You can see from the charts that Deception Island sits out on its own a little bit, and is another caldera. (In case you are not used to reading charts, the brown areas are land, the blue shallower water and the white is really deep.) This one, though, is active, with the latest recorded eruptions in 1956, 1967, 1969, 1970 and 1972. You might well think another one is due. Round Port Foster, which is 5 nautical miles long and 3.5 wide, is a ring of hills, of which Mount Pond on the east is highest at 542m. The whole island is made of lave and cinders but above 100m it is dominated by glaciers and ash-covered ice.

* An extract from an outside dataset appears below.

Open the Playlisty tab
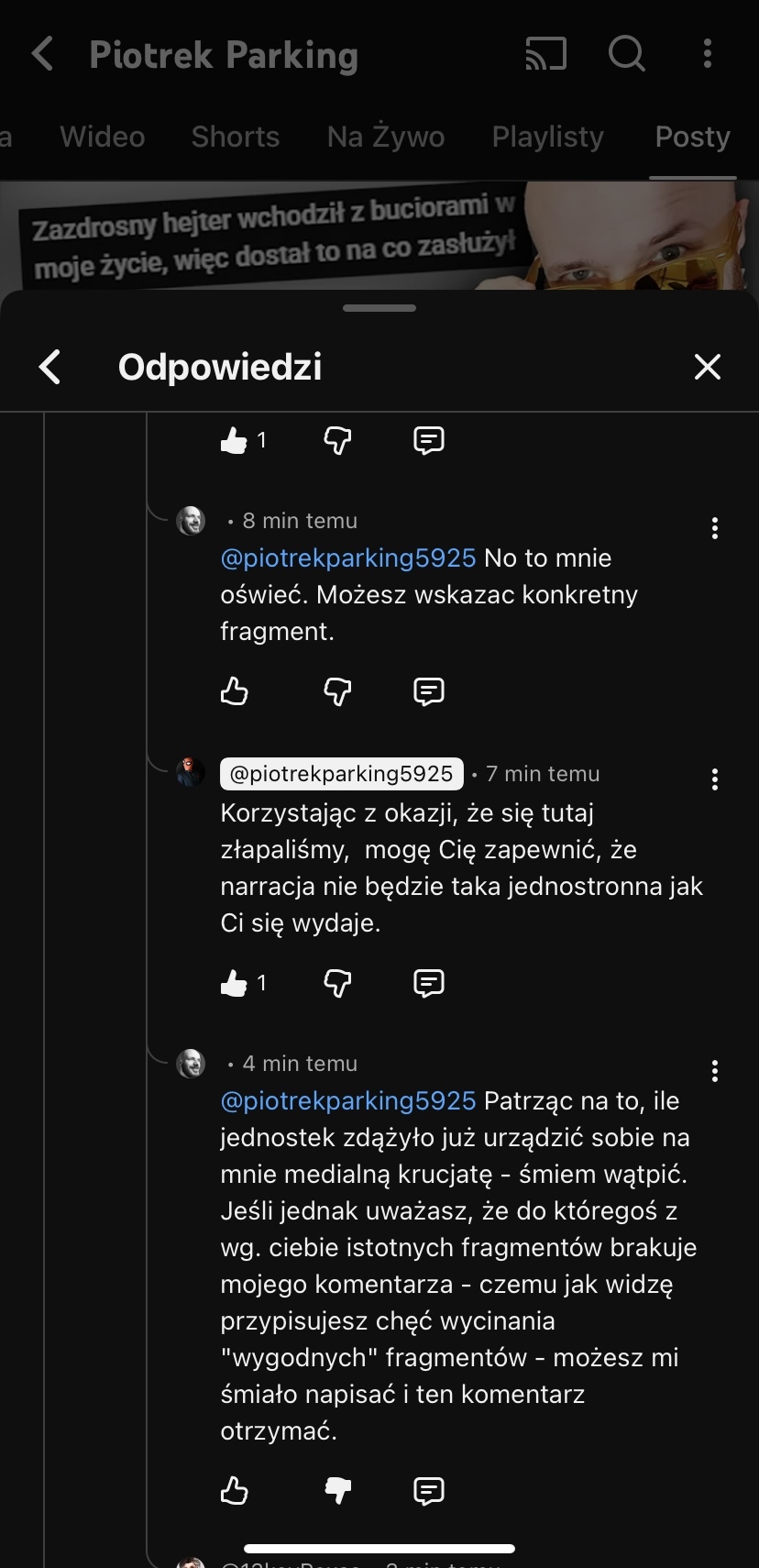This screenshot has height=1568, width=759. point(548,137)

The island is called Deception perhaps because it is often a lot windier on the inside than outside, largely because katabatic winds sweep down from those heights and swirl around inside the basin. Our original intention was to sail through the entrance at Neptune’s Bellows, which lies beyond the stack-rock in the picture, and anchor inside. When we arrived, though, the wind was continuing to rise, having reached about 45 knots and it was turning into a nasty murky evening. Instead, we anchored just outside, tucked into the lee of the cliff south of the Sewing Machine Needles, three stack rocks standing proud of Baily Head.
It was still a tricky anchorage, with big gusts of wind and uncertain holding. Harko took a profound personal interest in the set of the anchor, spending a long time studying the chain, transits with the land and the way Europa was lying. We kept a sharp anchor watch that night.